【研究背景】
　　过往研究表明，钠离子通道β1亚基通过二硫键与α亚基连接，能调节α亚基的通道属性，并发现编码钠离子通道β1亚基的SCN1B基因同时也是癫痫的易感基因。SCN1B基因的突变与多种类型的热性惊厥附加症相关(包括FS，GEFS+，SMEI等)，在热性惊厥附加症谱系疾病致病机制中占有重要的地位。既往发现的导致癫痫的SCN1B基因突变，大部分(除一例为剪切位点突变外)是错义突变，杂合错义突变大多引起症状较轻的FS或GEFS+，纯合错义突变则会导致症状更严重的SMEI。有趣的是，SCN1A基因截短突变多引起症状严重的SMEI，而SCN1B基因截短突变则为SNP位点(存在大于1%的正常人群中)。在动物实验中，SCN1B基因杂合敲除小鼠的表型是正常，说明单倍体剂量不足并不是其发病机制。离子通道蛋白必须在细胞膜上表达才可以调节神经元的兴奋性，而本实验室前期研究结果表明，SCN1B基因突变蛋白在细胞膜上表达情况并不相同，相较于正常表达的错义突变蛋白，截短突变蛋白在细胞膜上的表达明显减少或者甚至不表达。本研究从SCN1B基因错义突变与截短突变的表达差异导致的电生理功能改变入手，寻找SCN1B基因突变可能的致病机制及其与临床表型的相关性。
　　【实验方法】
　　与癫痫相关的SCN1B基因突变病例资料及3个截短的SCN1B基因突变信息中挑选出1个点突变及3个截短突变，构建膜片钳转染质粒。以质粒pDsred-IRES-SCN1B，分别构建错义突变和截短突变质粒(pCMV-MuSCN1B-IRES-GFP与pCMV-SCN1B-IRES-DsRed)。

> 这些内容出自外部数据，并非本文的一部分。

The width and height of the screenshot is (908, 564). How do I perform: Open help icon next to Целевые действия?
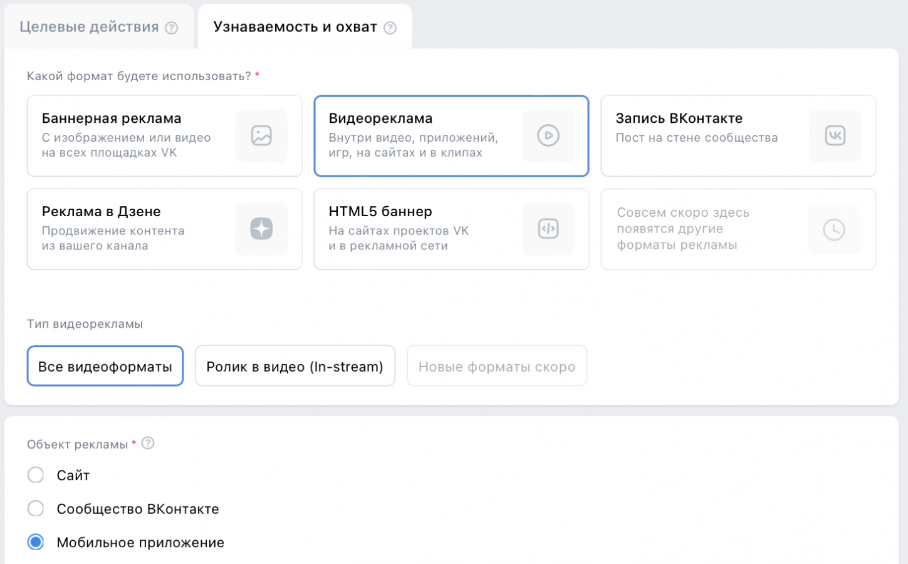(x=172, y=28)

　　将突变型和野生型SCN1B与pCMV-SCN1A-WT表达质粒以相同摩尔比例共同转染HEK293T细胞，24-48小时期间，进行膜片钳检测。
　　最后使用SPSS13.0软件包进行统计学分析，计量资料据以均数±标准误(-X±SE)来表示，两独立样本均数的比较使用独立样本T检验，最后以p＜0.05为差异具有统计学意义。
　　【研究结果】
　　1、成功构建了pCMV-MuSCN1B-IRES-GFP错义及截短突变与pCMV-SCN1B-IRES-DsRed野生型质粒，并且通过酶切和测序证实。
　　2、膜片钳检测发现，模拟纯合突变情况下，α亚基和β亚基截短突变蛋白(Glu56X)共转染与单独转染α亚基的钠通道通道动力学无明显差异。与前期突变蛋白上膜情况研究结果一致，提示不能上膜的β1亚基截短突变蛋白不能与α亚基连接，从而为无法发挥对β亚基的调节功能。
　　3、膜片钳检测发现，模拟杂合突变情况下，α亚基与β1亚基野生型及突变质粒共转染，当突变质粒为截短突变β1亚基时(α+WT+Glu56x)与α+WT相比，通道动力学无明显改变，而与它们与单独转染α亚基(αalone)相比，却都是GOF;当突变质粒为错义突变β1亚基时(α+C121W+WT)与α+WT相比是LOF，而与单独转染α亚基(αalone)相比无明显变化。与前期突变蛋白上膜情况研究结果一致，提示杂合突变情况下，失去功能的点突变β1亚基能上膜并占据了与α亚基连接的位置，导致功能正常的野生型β1亚基不能与α亚基连接，最终无法调节钠通道功能；不能上膜的截短突变β1亚基蛋白无法与α亚基连接却腾出了位置，使野生型β1亚基蛋白能与α亚基连接并最终使钠通道发挥正常的功能。
　　【结论】
　　1、SCN1B基因杂合突变主要在表型相对较轻的FS+患者中出现；而SCN1B基因纯合错义突变则导致症状严重的DS。这说明SCN1B基因的损害量可能决定疾病的严重程度。
　　2、β1错义突变蛋白能够在细胞表面表达，且不影响野生型β1蛋白表达，但是对钠通道的调节功能丧失，因此推测SCN1B基因错义突变可能通过占位负效应致病，即突变的辅助亚基能够在细胞膜上表达，并且由于其占据了与α亚基连接的位置但又不能发挥自身正常功能，导致了调节钠通道的功能丧失。
　　3、SCN1B基因截短突变可能由于失去了跨膜结构，无法在细胞膜上表达，无法上膜的截短蛋白没有占据与α亚基的连接位置也不影响野生型β亚基蛋白的表达和上膜，并且单倍体剂量足够维持钠通道的正常功能。